Désormais, la communication implique en effet une nécessaire réponse de l’auditoire, quelle qu’en soit la teneur. Cette réponse va servir à qualifier et à évaluer la nature de l’attention qu’on aura été capable de susciter.

Des chercheurs du Pôle Médias de HEC Montréal s’emploient au quotidien à surveiller et à analyser, de la façon la plus exhaustive possible, l’ensemble des nouvelles pratiques qui régissent l’atteinte et la réactivité des audiences en ce qui a trait non seulement aux médias de masse mais également aux entreprises publiques ou privées déjà référentes dans un schéma ou un modèle économique de type médiatique.

La plupart des grandes marques ont intégré ces pratiques tout à fait similaires à celles utilisées par les médias. Comme tant d’autres, Apple, Coca-Cola, Nike et McDonald’s produisent des contenus quotidiens, informatifs, interpelants et divertissants, destinés à stimuler leurs communautés, pas tant pour générer directement des revenus que pour maintenir un lien et garder vivante (pour ne pas dire captive) l’attention desdites communautés.

Les prémisses de ce phénomène s’expriment avec force dans cette citation de l’actuel PDG de Microsoft, Satya Nadella1 : « Nous passons d’un monde où le pouvoir informatique était limité à un autre monde où il est presque sans limites et où la véritable rareté est maintenant l’attention humaine. » Et, comme chacun le sait, la rareté vaut cher.

Les principes de ce nouveau phénomène ont été cernés très tôt, soit dès 1997, au fur et à mesure du développement d’Internet.
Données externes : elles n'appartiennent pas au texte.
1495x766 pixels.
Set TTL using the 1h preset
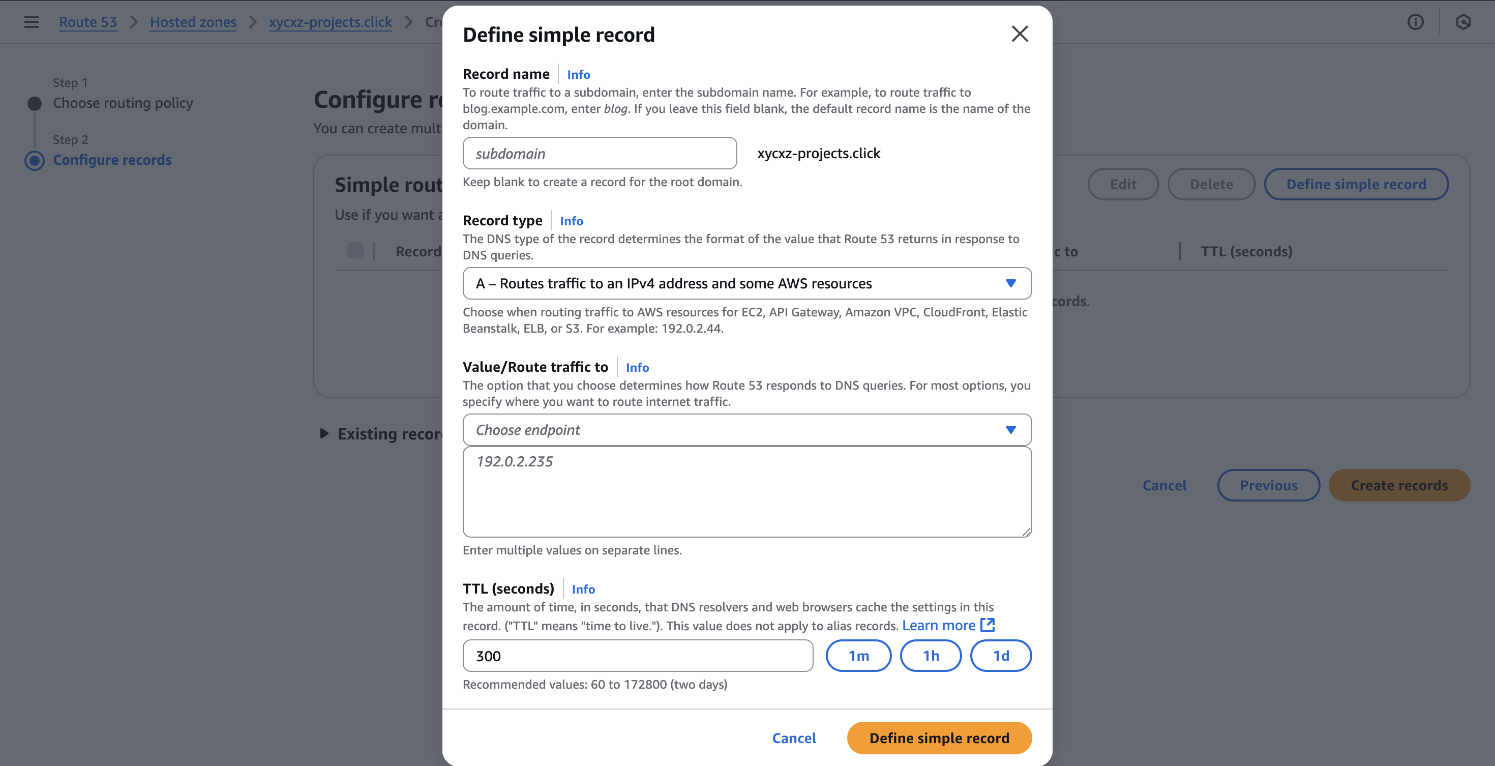pos(931,656)
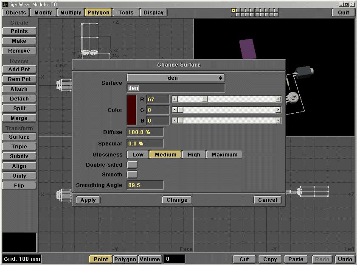Viewport: 357px width, 265px height.
Task: Toggle the Smooth checkbox
Action: coord(132,174)
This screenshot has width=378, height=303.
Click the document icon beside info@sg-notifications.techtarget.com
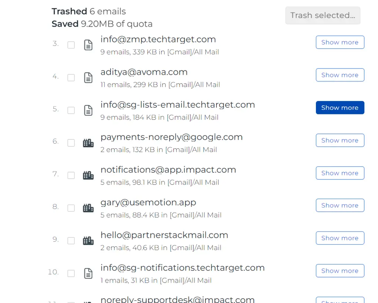tap(88, 273)
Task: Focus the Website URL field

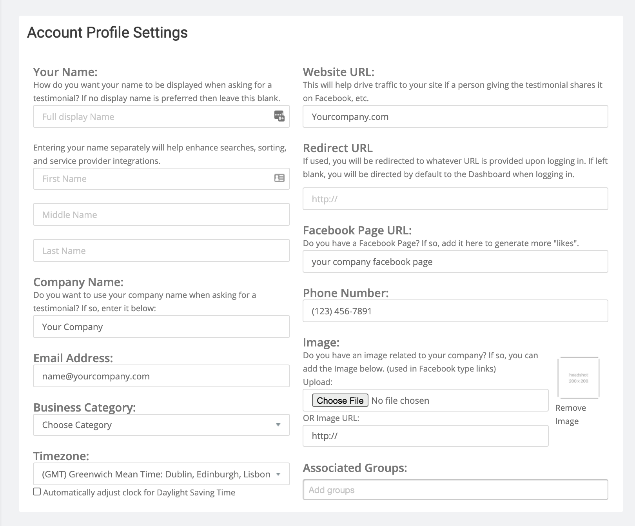Action: coord(455,116)
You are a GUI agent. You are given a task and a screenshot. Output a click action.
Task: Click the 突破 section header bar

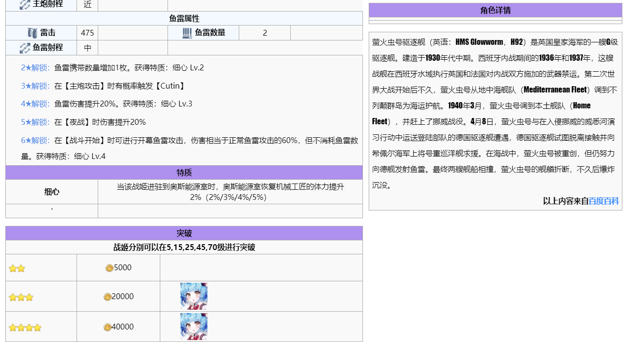[184, 233]
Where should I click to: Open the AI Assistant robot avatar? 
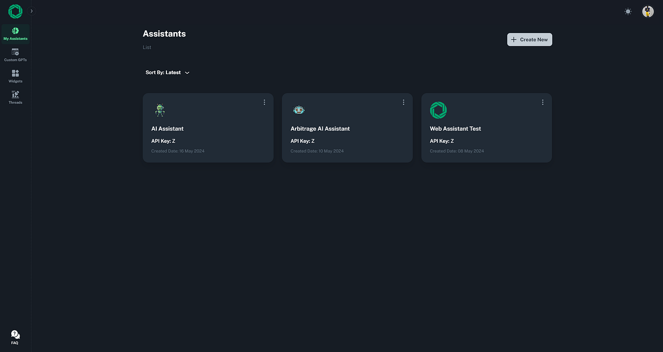point(160,110)
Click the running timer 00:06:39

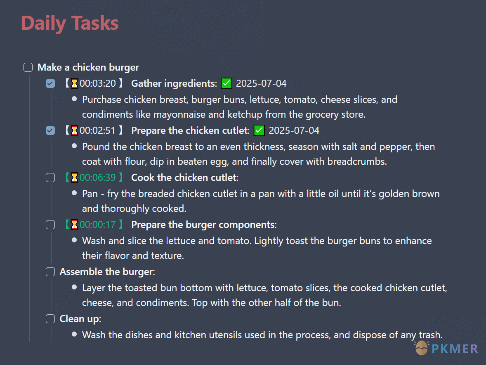click(x=98, y=178)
On est allé jusqu’à le baptiser « économie de l’attention ». Michael H. Goldhaber2 va même jusqu’à affirmer que l’économie de l’attention serait « en voie de se substituer à l’économie de marché traditionnelle telle que nous la connaissons ».

Parler d’attention, c’est évoquer trois notions qui en sont indissociables :

  1. la capacité d’attention et la durée de celle-ci, qui diminuent en fonction de la multiplication des stimulations offertes par le numérique ;

  2. la mémoire de l’attention, qui permet de retenir une partie de l’information contenue dans la stimulation (mais jamais la totalité) ;

  3. l’action post-attention, qui s’exprime par les comportements de l’auditoire après stimulation, c’est-à-dire l’adhésion ou le rejet de la sollicitation.



Une bouteille à la mer

Un autre défi de taille se dresse devant les médias et autres diffuseurs : un enjeu de découvrabilité3.Tout ce qui transite par le Web se trouve désormais assujetti à cette règle impitoyable. Ne pas le prendre en compte peut équivaloir à lancer votre communication dans l’espace médiatique telle une bouteille à la mer.

Les métadonnées – ou « l’information à propos de l’information », comme le titre d’un livre, la description d’un produit ou les mots clés d’un site Web – peuvent faire en sorte qu’une chose soit plus facilement « découvrable ». Il s’agit donc de nourriture précieuse pour les algorithmes et autres moteurs de recherche.

Enfin, la découvrabilité s’apparente aussi à l’accessibilité et à la convivialité, d’autres critères qui aident à déterminer l’utilité d’une information, sa pertinence et, ultimement, sa capacité à être vue.

Communiquer en 2016 requiert des capacités et des ouvertures nouvelles. Le temps du « savoir communiquer » est arrivé. Une exigence, certes, mais également une perspective d’avenir, tant pour les universités que pour les professionnels de la communication privée ou des médias de masse. Et une obligation pour les entreprises. Car nous ne le dirons jamais assez : en 2016, toute entreprise est un média !


Notes

1. Capacité d’attention – Approche client, Microsoft Canada, printemps 2015, 52 pages.

2. M. H. Goldhaber, « The Attention Economy and the Net », First Monday, vol. 2, n° 4, avril 1997, et « The Value of Openness in an Attention Economy », First Monday, vol. 11, n° 6, juin 2006.

3. Découvrabilité – Vers un cadre de référence commun, étude réalisée et financée en 2016 par le Fonds des médias du Canada, l’Office national du film du Canada et Téléfilm Canada avec le soutien de CBC/Radio-Canada et de l’Observateur des technologies médias, en collaboration avec le Pôle Médias de HEC Montréal, 64 pages.